Blue City in B1. La stagione
Solo un brivido iniziale, dovuto allo scarso feeling che la squadra poteva a quei tempi vantare, poi tutto è andato per il verso giusto.
La stagione trionfale del Blue City (che riporta la serie B1 a Trento dopo vent'anni) può riassumersi con queste poche parole. A settembre il giocattolo affidato alle mani di Nicola Giuliani stenta a decollare, vuoi per l'ingente mole di lavoro fisico a cui l'allenatore ha sottoposto la propria squadra, vuoi per le difficoltà di intesa e di amalgama di un gruppo molto poco eterogeneo. La Coppa Italia non riserva molte soddisfazioni. Qualche sconfitta di troppo fa vacillare un po' l'ambiente attorno alla compagine di Circosta, creata e pensata solo per vincere. Fallito l'accesso alla seconda fase di Coppa, la squadra fatica anche in avvio di campionato, raccogliendo due sconfitte nelle prime quattro partite. Zancarli gioca ancora in banda e il suo alternarsi in campo con Rizzo diventa deleterio per oliare a puntino i meccanismi di questa squadra. Passa così quasi sotto silenzio la vittoria a Vicenza, un 3-1 che sarà alla lunga invece molto importante per tenere sempre dietro di sè la squadra berica.
La sconfitta casalinga col Cordenons (2-3, quarta giornata) è il punto più basso della stagione, ma anche probabilmente il momento della svolta.

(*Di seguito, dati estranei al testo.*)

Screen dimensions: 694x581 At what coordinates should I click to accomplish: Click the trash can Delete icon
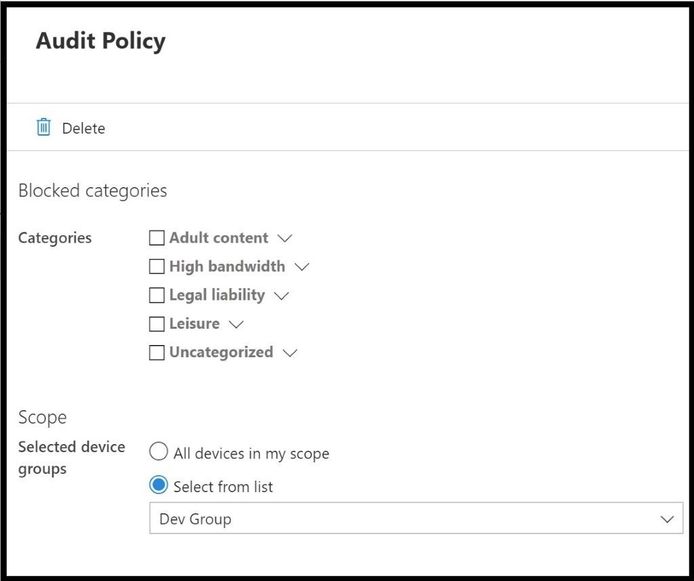[43, 127]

La squadra supera le proprie incertezze e da lì in poi non perde più un colpo per 14 giornate consecutive: 42 punti su 42, 9 dei quali ottenuti contro dirette avversarie come Tridentum, Treviso e Vicenza (nel match di ritorno). Zancarli passa definitivamente nel ruolo di libero, la squadra continua a macinare punti grazie alla costanza di Jurewicz e Follador, alla riscoperta di Rizzo, alla sagacia tattica di Daniele e alla scoperta di Lorenzi, sempre più preciso e continuo al centro della rete.

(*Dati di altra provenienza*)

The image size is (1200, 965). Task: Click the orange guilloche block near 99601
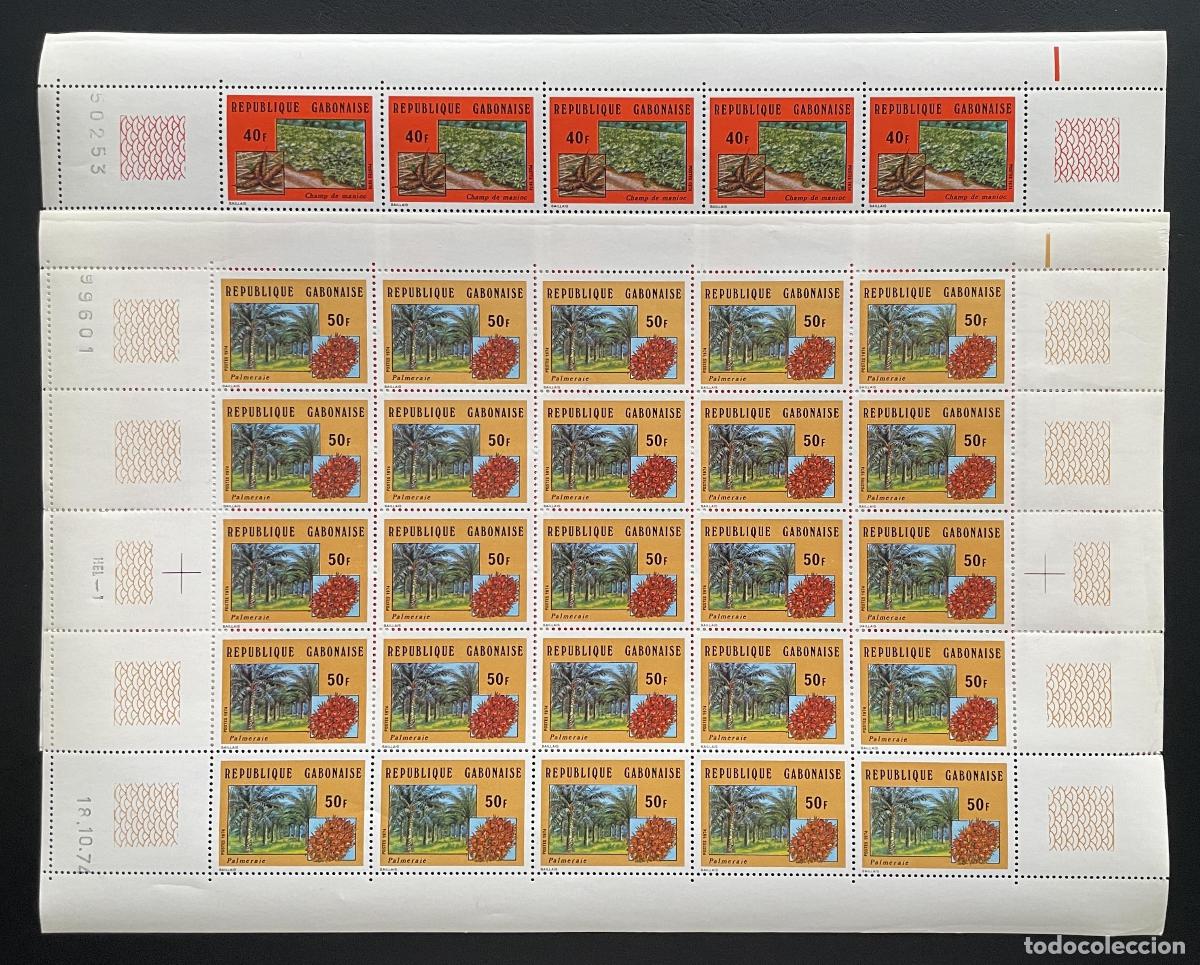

Il filotto di 14 successi consecutivi si rivelerà decisivo ai fini della vittoria finale. La Blue City infatti torna a conoscere l'amaro sapore della sconfitta sul campo di Valdobbiadene alla 19^ giornata e da lì in poi per almeno un mese non passerà un periodo di forma troppo brillante anche a causa dei persisenti dolori al ginocchio di Jurewicz, che limitano fortemente il contromano mancino. La vittoria al PalaBocchi con Treviso (a quei tempi seconda) sembra chiudere di fatto il campionato e restituire sicurezza alla squadra di Giuliani che poi, però, incapperà in due mezzi passi falsi (vittorie solo al tie break) con Mussolente e Tridentum nel derby. Vicenza ci crede e si rifà sotto a sole tre lunghezze dal primo posto. La Blue City sente addosso un po' di pressione ma non sbaglia più un colpo, mettendo a segno un mini-filotto di quattro partite in cui non perde nemmeno un set. L'ultimo 3-0 con Udine, è storia recente, scatena la festa al PalaBocchi. La Blue City conquista la tanto desiderata promozione e lascia a sei punti di distacco Vicenza che nel frattempo perde in casa con i cugini della Tridentum. E' un trionfo e averlo potuto festeggiare solo all'ultima giornata di campionato forse non rende il giusto merito ad un team che ha dettato legge per tutta la stagione. Prime quattro partite a parte.